------ TEXT FOR ANALYSIS ------

In yet another example of songs that appear in my iTunes and I have no idea when or how they arrived (I think I acquire music during my “blackouts,” as my therapist calls them), I ran across Solillaquists of Sound. And my reaction is that I’m pissed it has taken me so long to discover these guys. I mean…this is from 2009. There’s just too much music, folks. Everyone just needs to take a break with the making music nonsense because I can’t catch up. Anyway, where was I–oh yes. The song kicks off with Swamburger, continues to kick off, then when Alexandrah fires up about 1:35 in…it’s kind of all over at that point. If you’re not on board at that point, then I don’t know what you want from life, people. The rest of the album, No More Heroes, is more of the same inspired madness. Having seen the music video for this, I’d just like to add that whatever coffee producer DiViNCi enjoys…I want some. Find their site here, their Facebook here, and all their music on their Bandcamp page.
So…you know what’s fun? Taking musical ideas and mashing them up together to see what comes out. Here we have musicians from Kenya and the UK joining forces for The Owiny Sigoma Band. It’s the Luo musical tradition, which is something I’ve never heard of before (see above gripe about too much music), and which Google searches show is either a tribe, a grouping of genres, music sung in a particular language…or some combination thereof. I encourage anybody who knows more to school me on this, since now I’ve had a sampling of this, I obviously need more. This is “Vitamin C,” from the compilation Brownswood 10 Versions–Brownswood is the label of Gilles Peterson. The groove on this track is positively infectious. You can find that compilation here as well as their Facebook, and their own Bandcamp page.
Next, we go to Chicago for Bottle Tree and “Whereabouts Unknown,” a track that combines great vocals, a splash of psychedelia and then rhythms that I have no idea how they combine with everything else to work. One thing that bugs me is when you have vocals that are being sunk/spoken over music…and it’s like the person in question can’t hear the music…or can hear it and just doesn’t care. But that’s not what’s happening here…it sounds like it’s about to slide that direction and then nope. Everything slides into place and it’s just an excellent lazy groove. I say lazy…no doubt it’s lazy like a serene duck just coasting across the water. You can snag their self-titled album from their Bandcamp here.

------

According to the music blog post above, which city is Bottle Tree from?

------ DATA SUPPLIED ------

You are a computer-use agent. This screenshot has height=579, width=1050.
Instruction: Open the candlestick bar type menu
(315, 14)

------
------ DATA SUPPLIED ------

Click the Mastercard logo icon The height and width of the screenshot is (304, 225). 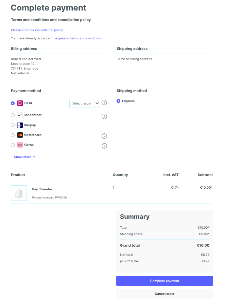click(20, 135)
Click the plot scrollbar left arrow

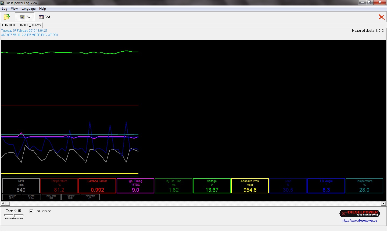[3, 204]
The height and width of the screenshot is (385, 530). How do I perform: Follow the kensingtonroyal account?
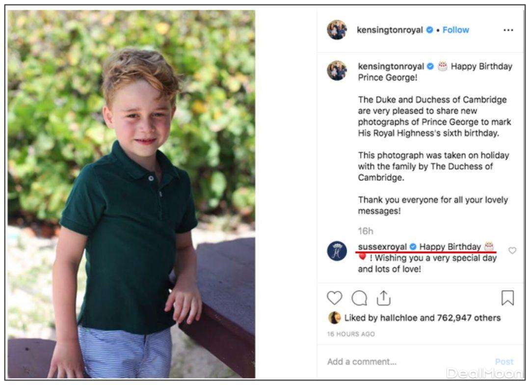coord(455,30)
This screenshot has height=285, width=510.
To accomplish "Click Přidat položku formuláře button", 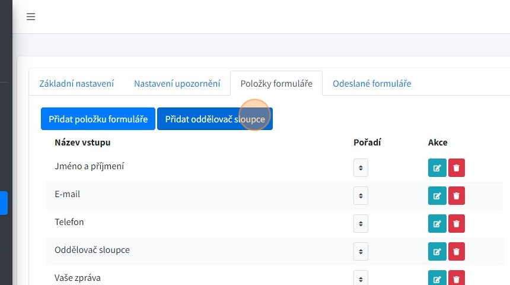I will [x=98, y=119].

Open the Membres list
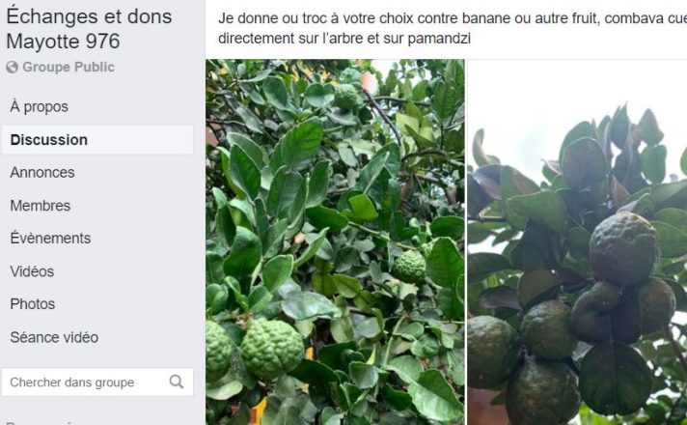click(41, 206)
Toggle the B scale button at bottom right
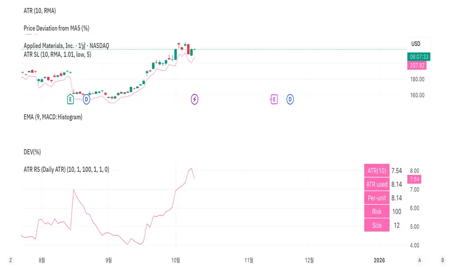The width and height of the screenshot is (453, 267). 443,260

------
------ DATA SUPPLIED ------

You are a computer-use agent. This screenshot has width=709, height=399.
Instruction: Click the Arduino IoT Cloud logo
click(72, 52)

------

RESULT OF THE EXERCISE: Chicago